TRECHO DE ORIGEM:
------------------------------------------------------------
Uma das razões, além da baixa formação
teórica de seus membros, é que os partidos vermelhos são formados por
estudantes, membros da classe média, servidores públicos com estabilidade
empregatícia, operários aristocráticos e dirigentes sindicais a muito afastados
do chão da fábrica. Nas direções partidárias, o peso de tais setores tende a
ser ainda maior já que possuem tempo livre extra para “prosperarem” como
militantes. O grande problema do desemprego no Brasil, por exemplo, não
pressiona a cabeça de professores bem pagos das universidades públicas. Como
vemos, os setores médios tendem a focar nas pautas democráticas por sua própria
forma de vida.
Outro motivo destacável é a pressão
empirista ao deixar de perceber que a possibilidade de uma revolução socialista
está se gestando em seus países e no mundo desde 2008. No fundo, embora não
reconheçam sequer às vezes para si, pensam que a revolução social é algo mais
ou menos distante e difuso, que pouco tem a ver com as preparações da atual
conjuntura. Mas as mudanças, que demoram muito tempo, explodem rápido quando
chega a hora.
A burguesia aprendeu com a revolução
russa e demais revoluções parcialmente sociais. Em 1917, o Estado burguês
russo, o governo provisório da Duma, demorou muito para fazer a constituinte e
a reforma agrária, duas pautas democráticas, não em si socialistas. Isso levou
a maioria do país ao bolchevismo. A revolução de 1952 na Bolívia evitou tal
equivoco distribuindo terras aos camponeses, dificultando a saída socialista da
nação. No Chile, Allende atrasou e evitou a revolução social também com reforma
agrária, entre outras medidas. Hoje, a alta urbanização, a moderna grande
propriedade rural e a própria crise sistêmica dificultam tais manobras, porém é
preciso que os socialistas aprendam e acertem.
------------------------------------------------------------
DADOS FORNECIDOS:
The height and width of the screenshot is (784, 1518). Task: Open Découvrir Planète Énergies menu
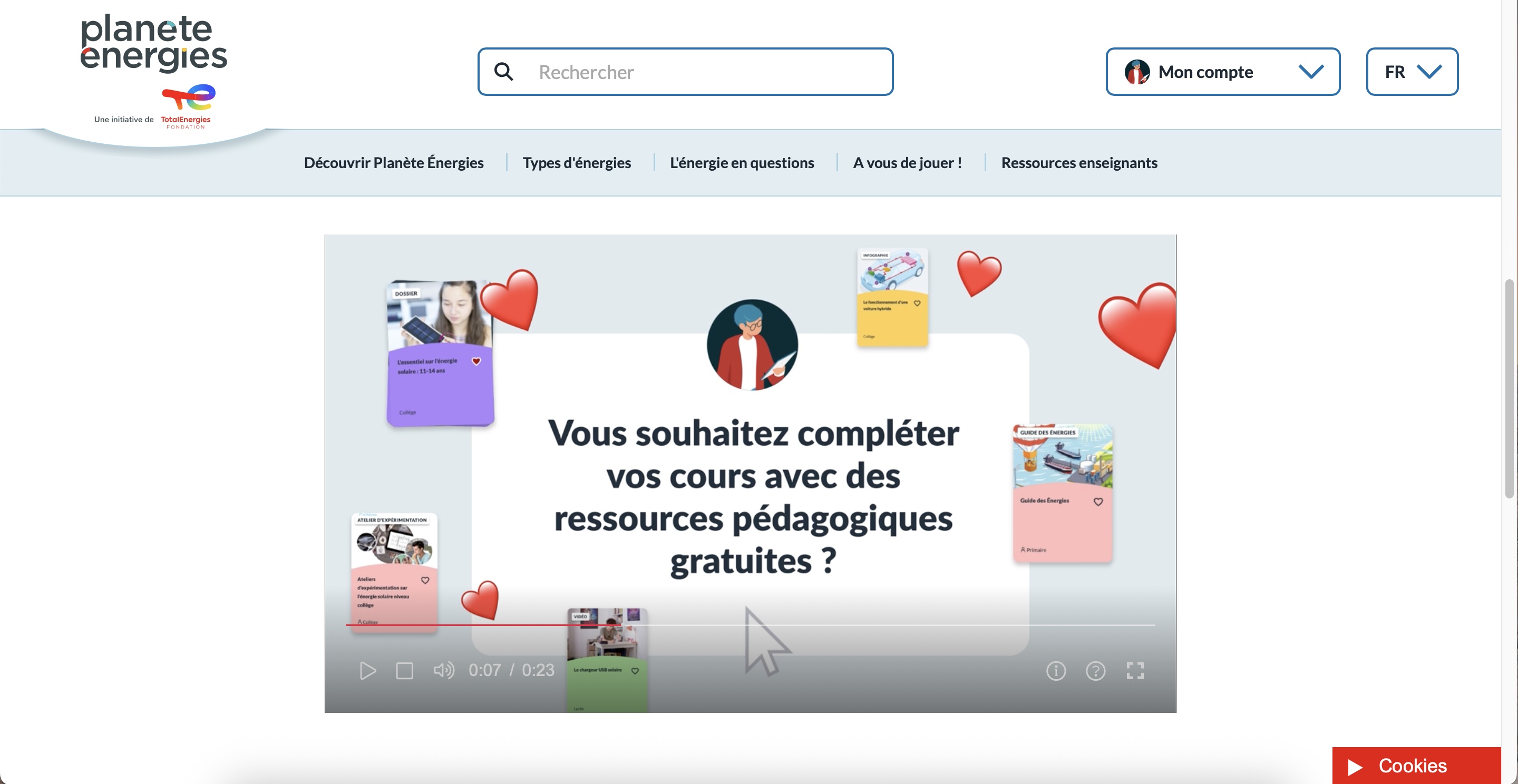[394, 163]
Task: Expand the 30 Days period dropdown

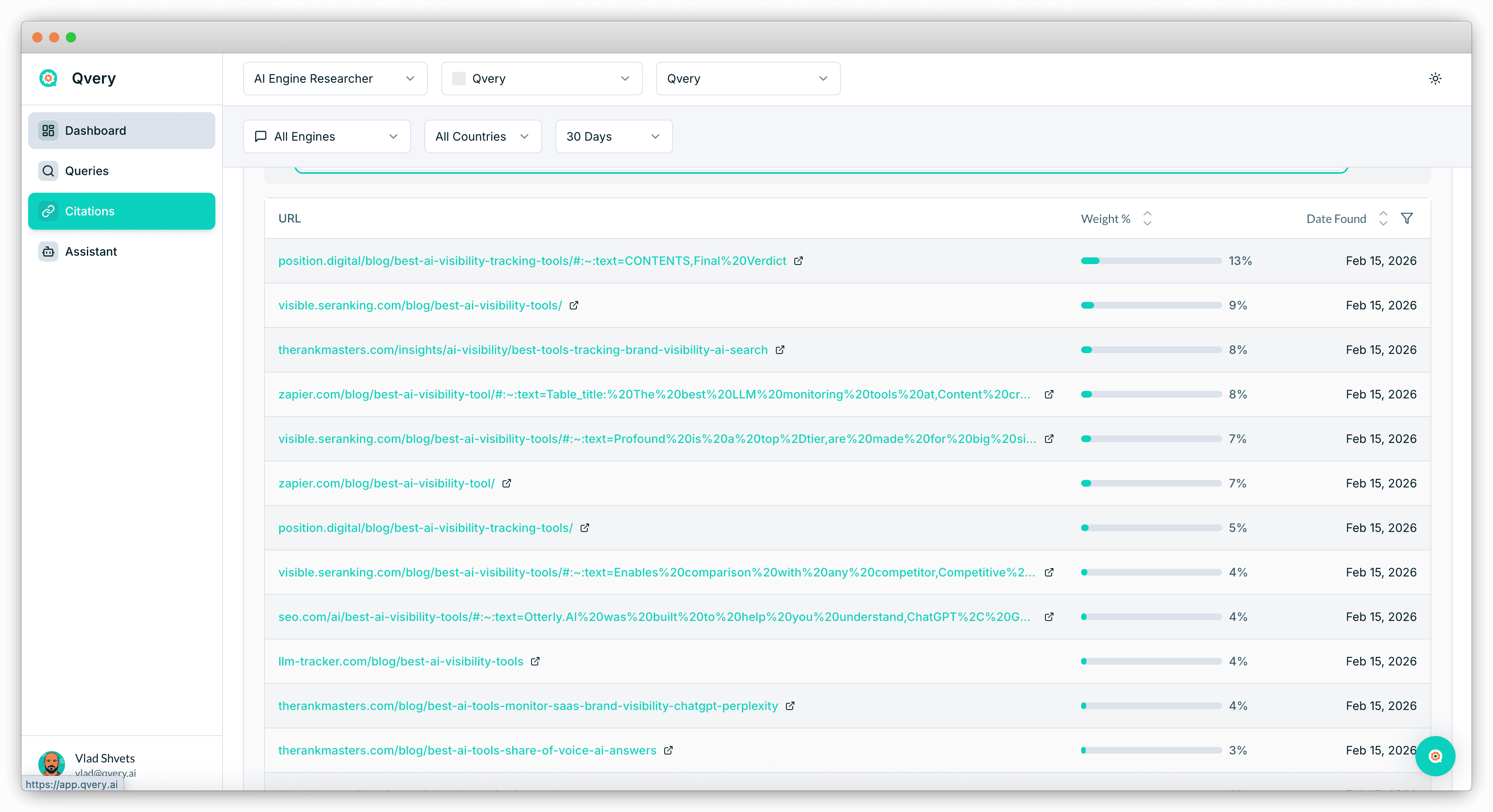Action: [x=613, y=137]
------------------------------------------------------------
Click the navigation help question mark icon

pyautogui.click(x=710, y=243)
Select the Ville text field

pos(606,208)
------------------------------------------------------------
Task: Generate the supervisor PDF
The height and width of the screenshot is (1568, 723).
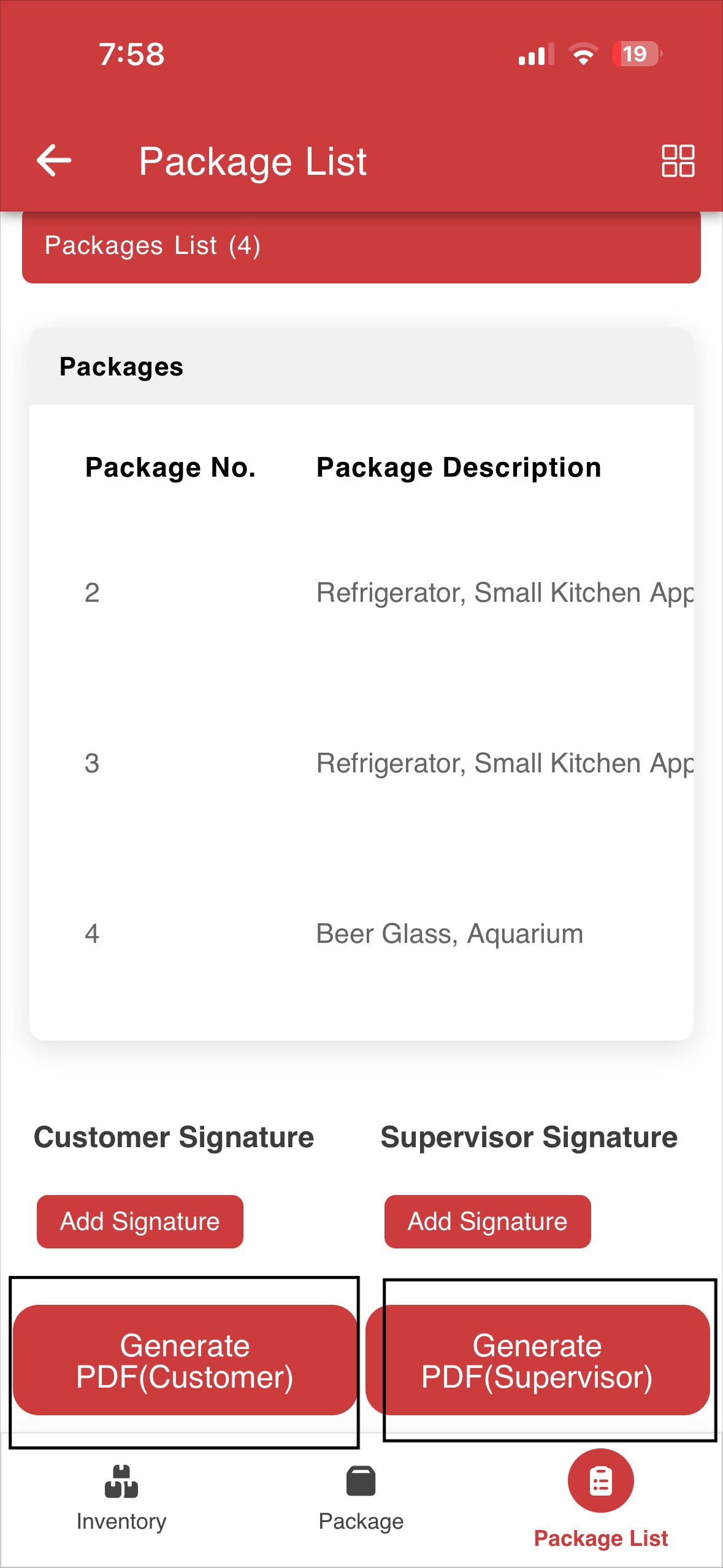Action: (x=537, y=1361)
------------------------------------------------------------
INSTRUÇÕES DE TRABALHO:
A. Quais grupos formam os partidos vermelhos, de acordo com o trecho sobre esses partidos? Liste todos.
B. Prossiga com o trecho sobre os partidos vermelhos a partir do ponto em que ele termina.

RESPOSTAS EM ORDEM:
A.
- estudantes
- membros da classe média
- servidores públicos com estabilidade empregatícia
- operários aristocráticos
- dirigentes sindicais a muito afastados do chão da fábrica

B.
Enfim, observamos que a pauta da
reforma agrária foi superada tanto nos países avançados quanto em parte
significativa dos atrasados. A reforma agrária é uma pauta da revolução
burguesa, imprópria para estes tempos de revolução socialista. Devemos exigir a
estatização sob gestão dos trabalhadores das grandes empresas no campo como em
qualquer fábrica, não a repartição fragmentária da terra. O Estado operário, ainda
em nível nacional, fará alguma reforma agrária secundária, enquanto estimulará
a produção cooperada, porém o grosso do agronegócio permanecerá grande
propriedade, desta vez pública, para financiar as necessárias exportações e
para ter escala produtiva. Uma parte das grandes terras deixará de produzir
para o mercado externo e abastecerá o mercado interno, encerrando a época da
fome.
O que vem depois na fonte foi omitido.